Problems to work on:
1. Please answer these questions from the essay on abortion and the Alito nomination, one line per answer, marked like the questions:
(a) In the dissent the essay mentions, what did Judge Alito rule?
(b) What yearly range of illegal abortions did the 1955 national conference give?
(c) What did the group that wanted to repeal abortion laws argue?
2. Pick up the essay on abortion and the Alito nomination after its final sentence and continue writing it.

Supplied passage:
Bedroom v. Courtroom

Samuel Alito has heard hundreds of cases during his long tenure on the court of appeals, but the interested members of the American public are now likely familiar with a single one. It is the dissent in which Judge Alito ruled that it was not an undue burden for a married woman to be obliged to notify her husband that she was having an abortion.

The rights of the accused, the separation of church and state, gun control: so many public-policy matters, and yet it always comes down to this. Within hours of the nomination of Alito to the Supreme Court, his long career had been transmuted into a single issue. And it was hard not to wonder: wouldn't this confirmation process be more illuminating if abortion were taken out of the public realm and put back where it belongs, in the private one?

A mistake has been made in how this deeply divisive political issue is treated. The mistake is that it became a political issue at all. Once, abortion was not discussed in public, although it was certainly whispered about plenty in private. But even when it was illegal, it was widespread. As Cynthia Gorney noted in her definitive history, "Articles of Faith," reliable statistics were hard to come by. One national conference held in 1955 put the number of illegal abortions each year at somewhere between 200,000 and 1.2 million. The list of methods was long and various: quinine and Lysol, pencils and garden hoses, slippery elm and castor oil, and on and on and on.

With the rebirth of feminism and the determination to free women from the ties that bound them, both political and social, a movement emerged to change attitudes toward abortion. It became a movement with a schism at its center. One group wanted to reform existing laws. The other wanted to repeal them entirely, arguing that ending a pregnancy was a medical and moral decision, not a legislative one.

Data listing:
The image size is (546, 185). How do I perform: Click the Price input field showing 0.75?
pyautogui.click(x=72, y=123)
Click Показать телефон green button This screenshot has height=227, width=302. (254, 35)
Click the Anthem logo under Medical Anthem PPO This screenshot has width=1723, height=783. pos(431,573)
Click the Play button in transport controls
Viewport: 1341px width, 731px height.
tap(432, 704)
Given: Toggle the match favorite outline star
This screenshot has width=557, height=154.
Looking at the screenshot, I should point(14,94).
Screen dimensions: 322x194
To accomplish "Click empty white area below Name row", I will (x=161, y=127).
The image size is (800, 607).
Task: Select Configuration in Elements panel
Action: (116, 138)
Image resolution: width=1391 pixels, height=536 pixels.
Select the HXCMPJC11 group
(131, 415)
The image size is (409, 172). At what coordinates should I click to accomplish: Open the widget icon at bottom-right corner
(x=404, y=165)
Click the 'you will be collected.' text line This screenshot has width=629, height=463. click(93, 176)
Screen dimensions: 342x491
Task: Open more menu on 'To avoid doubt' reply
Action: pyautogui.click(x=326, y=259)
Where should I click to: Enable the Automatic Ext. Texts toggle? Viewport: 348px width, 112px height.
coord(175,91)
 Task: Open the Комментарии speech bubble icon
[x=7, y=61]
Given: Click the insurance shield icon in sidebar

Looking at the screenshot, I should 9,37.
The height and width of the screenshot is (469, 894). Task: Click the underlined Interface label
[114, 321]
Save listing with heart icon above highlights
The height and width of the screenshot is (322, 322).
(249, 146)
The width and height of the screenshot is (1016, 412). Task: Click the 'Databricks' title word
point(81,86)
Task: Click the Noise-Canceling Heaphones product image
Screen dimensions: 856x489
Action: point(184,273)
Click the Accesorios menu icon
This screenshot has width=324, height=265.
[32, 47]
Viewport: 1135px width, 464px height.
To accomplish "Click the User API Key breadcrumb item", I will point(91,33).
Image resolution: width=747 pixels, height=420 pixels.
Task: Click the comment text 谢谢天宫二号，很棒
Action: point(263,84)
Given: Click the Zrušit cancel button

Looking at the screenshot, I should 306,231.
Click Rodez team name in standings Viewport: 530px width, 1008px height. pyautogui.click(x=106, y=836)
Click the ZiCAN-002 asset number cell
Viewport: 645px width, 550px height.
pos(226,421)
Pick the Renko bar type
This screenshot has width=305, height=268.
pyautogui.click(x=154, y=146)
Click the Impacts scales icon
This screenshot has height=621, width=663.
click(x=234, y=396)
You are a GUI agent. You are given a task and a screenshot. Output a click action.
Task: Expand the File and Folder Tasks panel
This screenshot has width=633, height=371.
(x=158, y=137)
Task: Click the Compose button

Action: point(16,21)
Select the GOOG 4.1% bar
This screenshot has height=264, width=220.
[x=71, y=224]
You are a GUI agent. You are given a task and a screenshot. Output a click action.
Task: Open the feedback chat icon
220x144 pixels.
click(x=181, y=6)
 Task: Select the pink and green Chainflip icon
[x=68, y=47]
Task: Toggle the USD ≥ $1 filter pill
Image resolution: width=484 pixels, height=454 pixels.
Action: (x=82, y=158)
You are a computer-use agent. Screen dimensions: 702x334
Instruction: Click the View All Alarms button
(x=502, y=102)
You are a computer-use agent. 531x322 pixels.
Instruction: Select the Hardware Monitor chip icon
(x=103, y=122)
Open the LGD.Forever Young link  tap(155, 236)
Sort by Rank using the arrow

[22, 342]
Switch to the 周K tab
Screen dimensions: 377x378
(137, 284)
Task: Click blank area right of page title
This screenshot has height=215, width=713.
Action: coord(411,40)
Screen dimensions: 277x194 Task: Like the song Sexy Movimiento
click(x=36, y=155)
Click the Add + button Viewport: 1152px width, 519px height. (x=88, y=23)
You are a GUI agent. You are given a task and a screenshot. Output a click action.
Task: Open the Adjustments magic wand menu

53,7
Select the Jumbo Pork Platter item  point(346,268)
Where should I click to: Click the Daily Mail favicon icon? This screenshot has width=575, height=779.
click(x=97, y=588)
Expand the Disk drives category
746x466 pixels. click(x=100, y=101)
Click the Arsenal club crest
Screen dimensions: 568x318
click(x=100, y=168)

Responses in order:
1.
(a) He ruled that it was not an undue burden for a married woman to be obliged to notify her husband that she was having an abortion.
(b) Somewhere between 200,000 and 1.2 million.
(c) That ending a pregnancy was a medical and moral decision, not a legislative one.

2.
In 1973, the landscape changed in a way that seemed, at first blush, to be satisfactory for both. The Supreme Court ruled, 7 to 2, that there existed a right to privacy encompassing the right by a woman to have an abortion. But Roe v. Wade had a curious long-term effect. Instead of fostering an atmosphere in which government was agnostic on the issue, it fomented one in which it became activist.

The result has been a weirdly distasteful amalgam of gynecology and nuts-and-bolts legislation, most notable when members of Congress took to the floor with anatomical diagrams to illustrate the evil of so-called partial-birth abortion. In the Pennsylvania matter on which Alito dissented, Planned Parenthood v. Casey , the appellate panel considered how many married women have abortions, whether they would be likely to confide in their husbands, whether the regulations protected them against men who might beat them bloody. It all sounded a bit as though the judges had wandered off the bench and into someone's bedroom.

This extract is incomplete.